> Texte à lire
Catastrophe intimiste

Durant la première partie du film, le spectateur, conscient du drame à venir, suit les pérégrinations de Louise, exilée et perdue dans Mumbai. Puis, la matière du film prend la forme, en dilatant le temps de l’attente que Louise éprouve, prostrée seule dans sa chambre d’hôtel, alors que les terroristes montent d’étage en étage. Saisie en plans de plus en plus froids, serrés et asphyxiants, Louise ne perçoit que les bruits terrifiants et indéchiffrables d’explosions, de coups de feu, de hurlements, en off. Ses parents sont de sortie. Le téléphone portable qui la relie à eux, et au monde, est un contact vital et sa seule source d’espoir. À la différence des témoins, Louise, qui vit l’attaque « de l’intérieur », entend et sent, mais ne voit rien.

Taj Mahal est le nom de la catastrophe vécue, du lieu où coïncident et se trament, heure par heure, séparées par une irréductible béance, l’histoire personnelle et l’histoire collective. L’expérience intime de la survie vient alors buter contre le récit médiatique, qui construit la forme des événements. Au dehors, en effet, se met simultanément en place un discours qui désigne la chute de corps anonymes sur les écrans des téléviseurs, en les marquant d’un obscène cercle rouge, tout en occultant les résistances infimes et vives.

> Matériel fourni
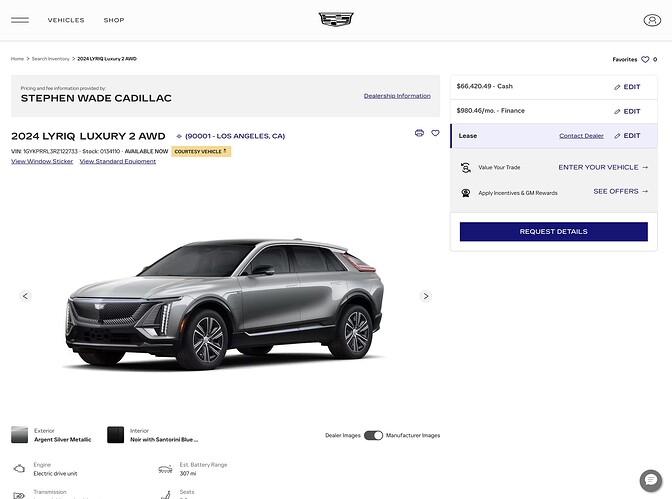Image resolution: width=672 pixels, height=499 pixels.
Task: Select the Argent Silver Metallic exterior swatch
Action: tap(20, 435)
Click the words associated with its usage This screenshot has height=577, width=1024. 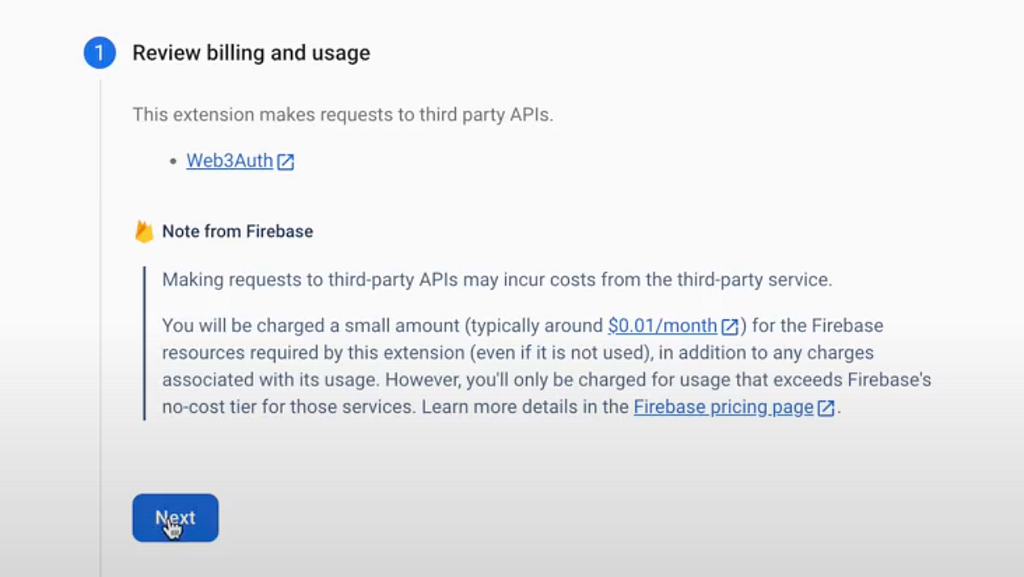[270, 379]

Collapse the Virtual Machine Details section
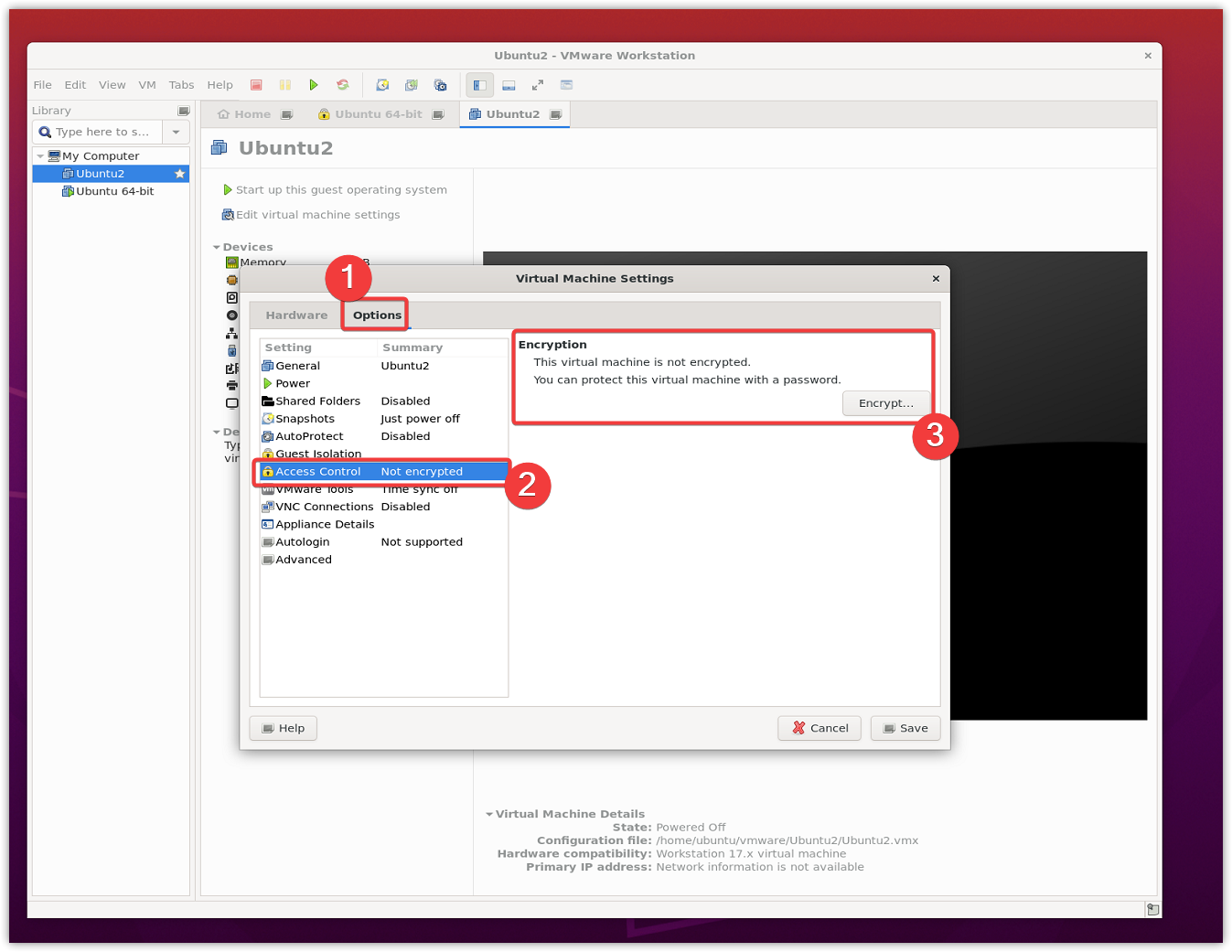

> Travail demandé
1. Dans le texte sur le film Taj Mahal, relevez les bruits que Louise perçoit en off.
2. Renvoyez tel quel tout le passage du texte sur le film Taj Mahal, depuis « Taj Mahal est » jusqu'à « infimes et vives. ».
Seul le texte doit servir de référence.

> Corrigé
1. explosions, coups de feu, hurlements

2.
Taj Mahal est le nom de la catastrophe vécue, du lieu où coïncident et se trament, heure par heure, séparées par une irréductible béance, l’histoire personnelle et l’histoire collective. L’expérience intime de la survie vient alors buter contre le récit médiatique, qui construit la forme des événements. Au dehors, en effet, se met simultanément en place un discours qui désigne la chute de corps anonymes sur les écrans des téléviseurs, en les marquant d’un obscène cercle rouge, tout en occultant les résistances infimes et vives.